- Problem statement:
Output every line of the entries below as a JSON list of strings, one string per line, skipping blank lines. Leave the pictures out.

- Entries:
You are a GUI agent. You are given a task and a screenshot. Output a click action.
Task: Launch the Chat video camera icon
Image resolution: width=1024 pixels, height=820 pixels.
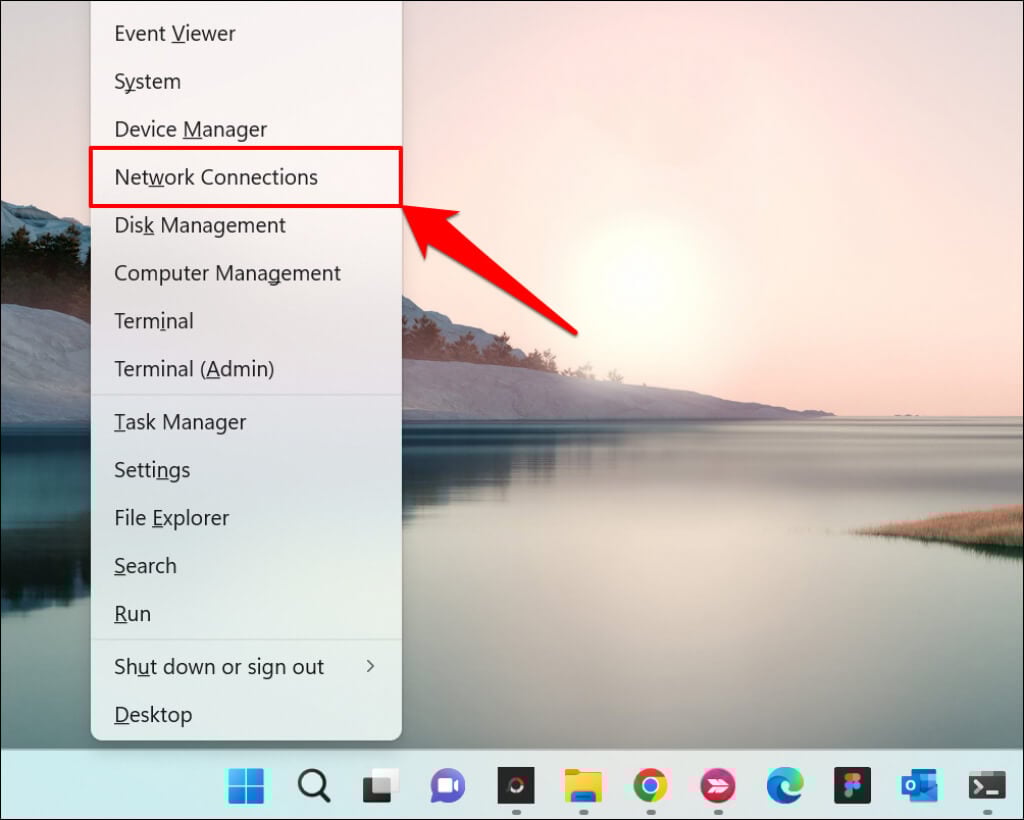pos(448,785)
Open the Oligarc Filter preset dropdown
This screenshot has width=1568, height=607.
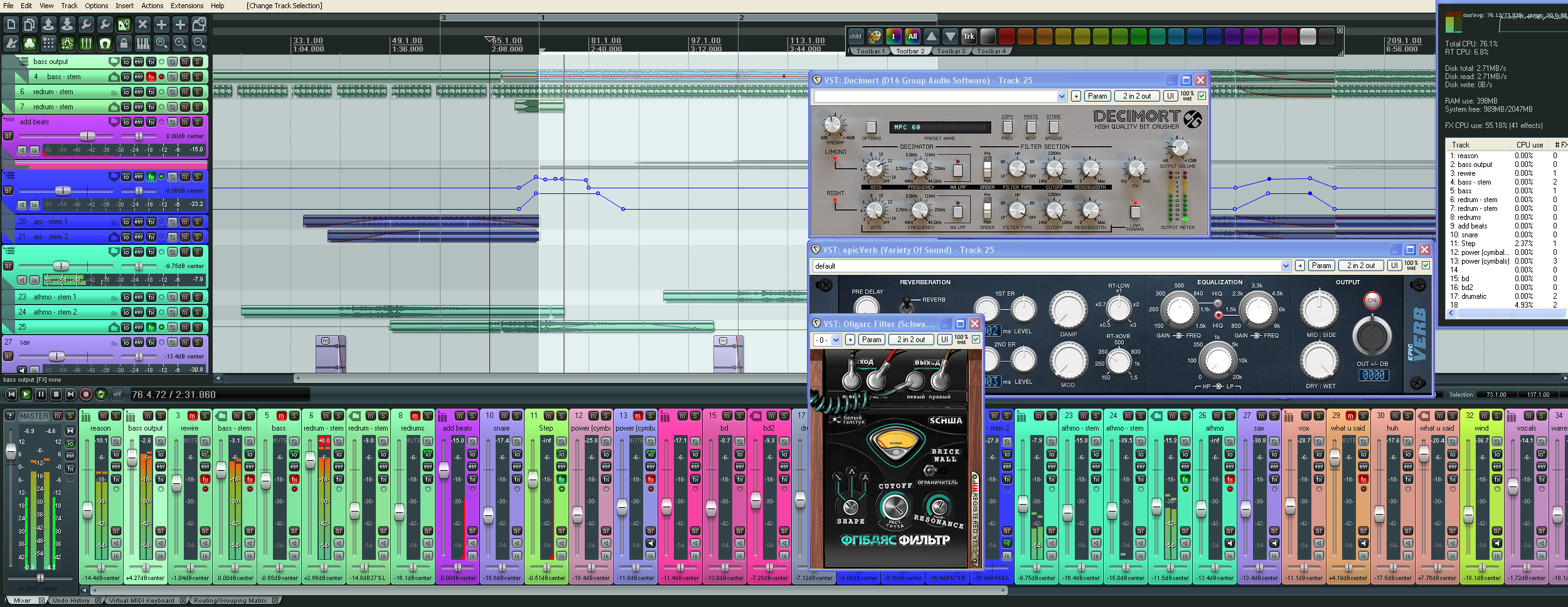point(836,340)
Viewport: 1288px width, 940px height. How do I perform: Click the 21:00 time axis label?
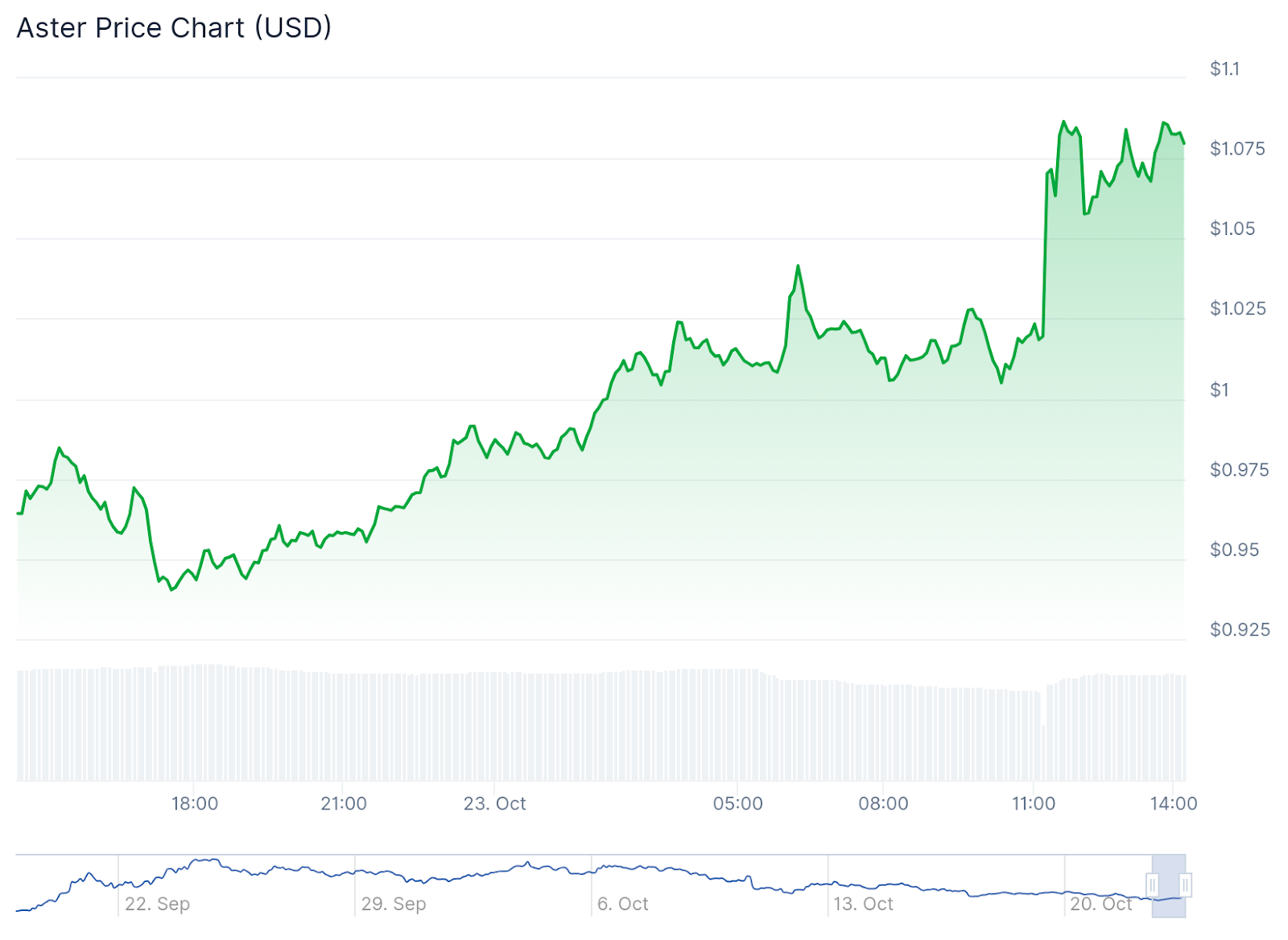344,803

- Answer to the task:
[
  "You are a GUI agent. You are given a task and a screenshot. Output a click action.",
  "Task: Launch the Chat video camera icon",
  "Image resolution: width=1024 pixels, height=820 pixels.",
  "pos(448,785)",
  "Open the Oligarc Filter preset dropdown",
  "This screenshot has width=1568, height=607.",
  "point(836,340)",
  "Viewport: 1288px width, 940px height. How do I perform: Click the 21:00 time axis label?",
  "344,803"
]